**Data pulled from a collection**
■ ■ ■ ■ ■ ■ ■

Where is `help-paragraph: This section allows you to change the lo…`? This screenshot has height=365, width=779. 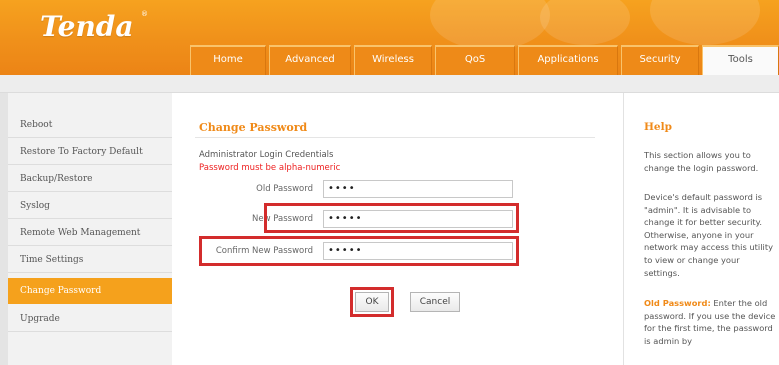
help-paragraph: This section allows you to change the lo… is located at coordinates (702, 162).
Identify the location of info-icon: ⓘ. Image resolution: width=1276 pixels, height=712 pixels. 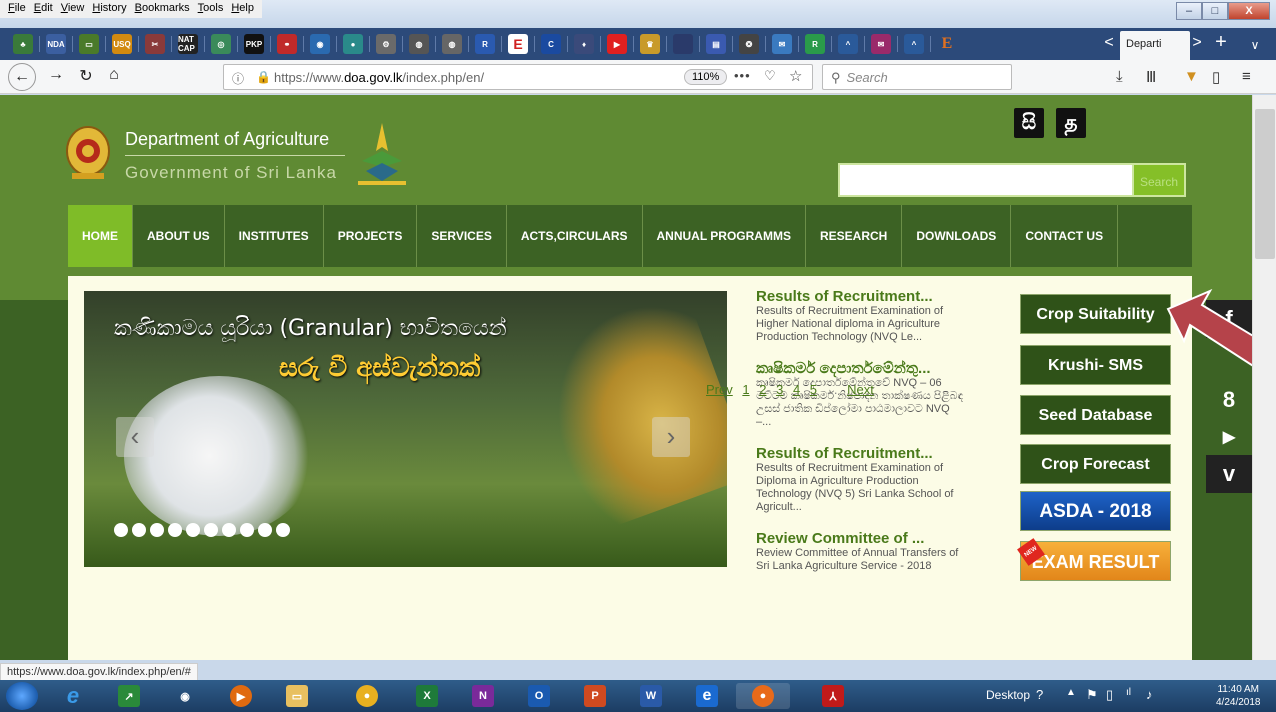
(238, 78).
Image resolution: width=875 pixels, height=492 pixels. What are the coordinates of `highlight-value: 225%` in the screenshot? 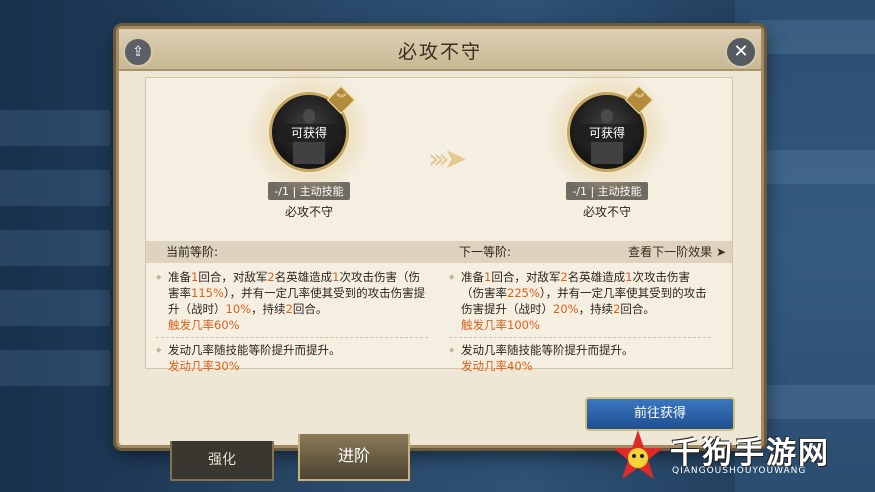 It's located at (524, 293).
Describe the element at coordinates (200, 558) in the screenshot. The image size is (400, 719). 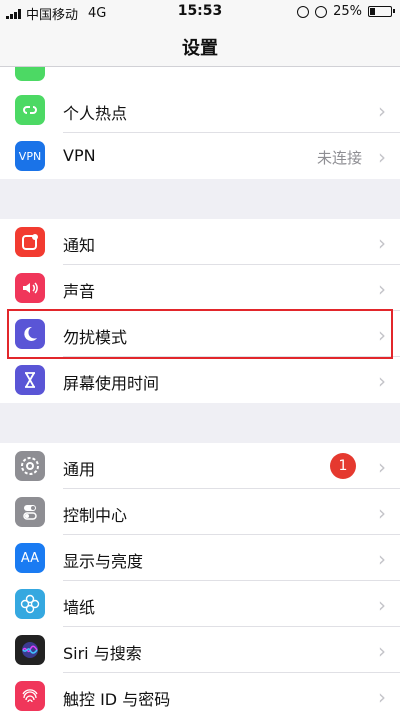
I see `settings-row-display: AA 显示与亮度 ›` at that location.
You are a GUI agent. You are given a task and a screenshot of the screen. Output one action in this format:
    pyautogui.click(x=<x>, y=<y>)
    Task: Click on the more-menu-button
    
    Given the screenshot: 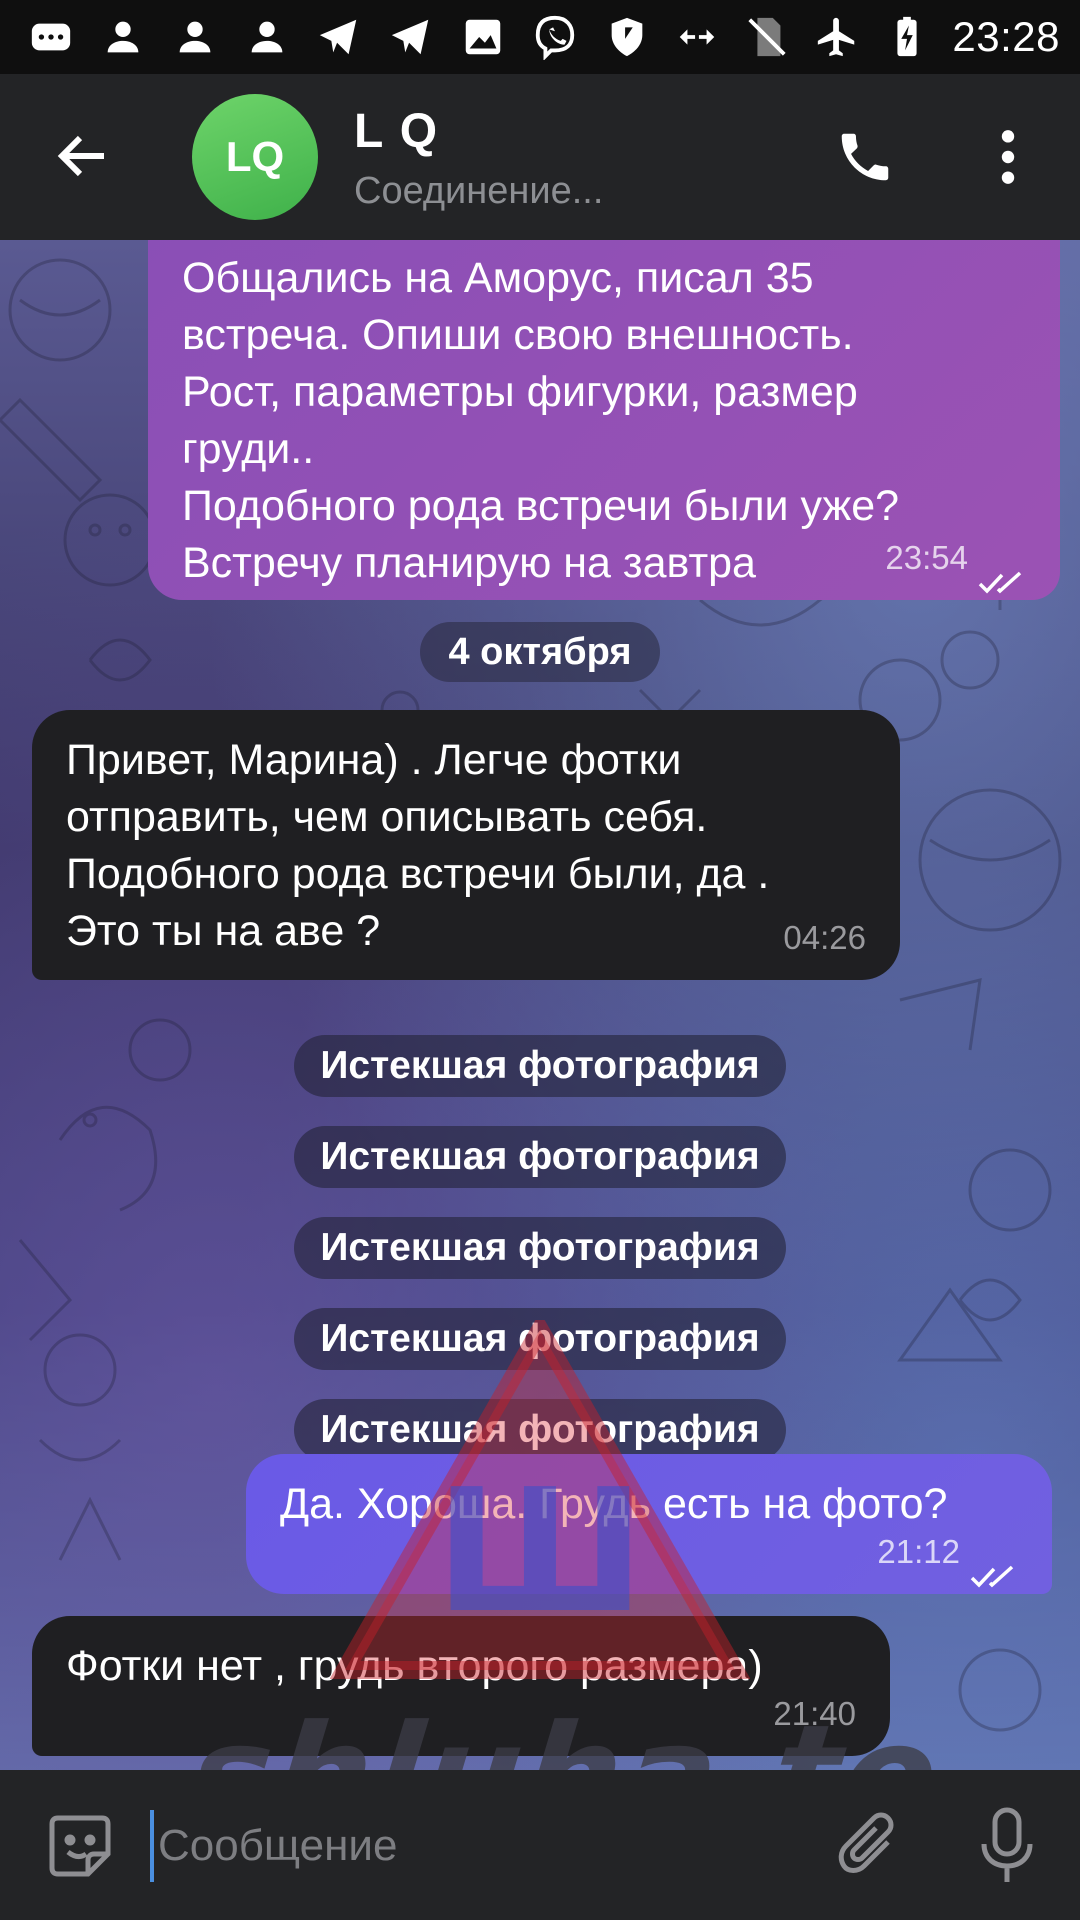 What is the action you would take?
    pyautogui.click(x=1008, y=157)
    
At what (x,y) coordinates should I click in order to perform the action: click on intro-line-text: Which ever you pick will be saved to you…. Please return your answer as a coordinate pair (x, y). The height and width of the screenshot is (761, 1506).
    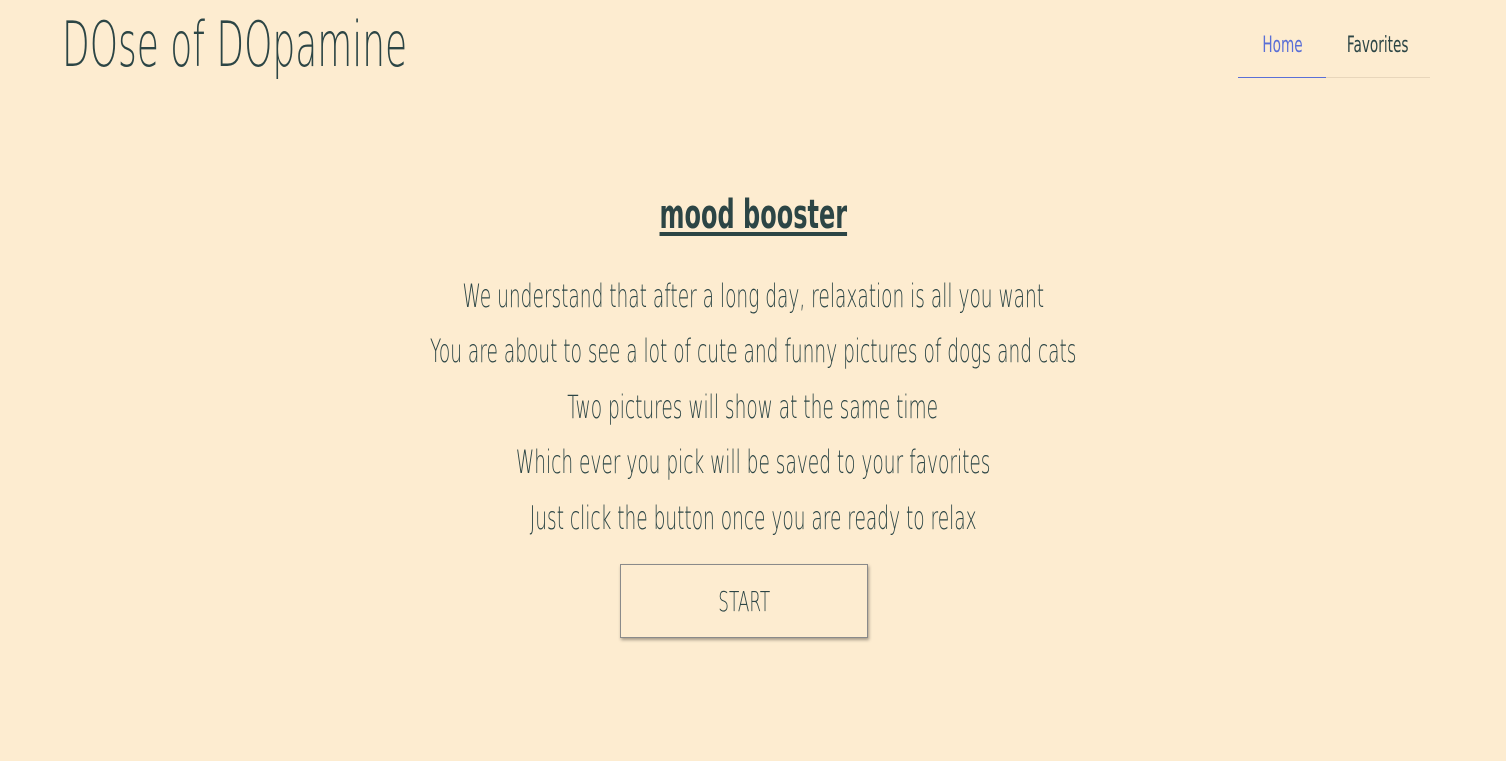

■ ■ ■ ■ ■ ■ ■

**WHAT THE EXERCISE ASKS**
Recast the listing from its start through the line containing "help-paragraph: This section allows you to change the lo… is" as a JSON list of strings, one string per line, skipping blank lines and leaving out the pictures.

**RESULT FOR THIS TASK**
[
  "Where is `help-paragraph: This section allows you to change the lo…`? This screenshot has height=365, width=779. ",
  "help-paragraph: This section allows you to change the lo… is located at coordinates (702, 162)."
]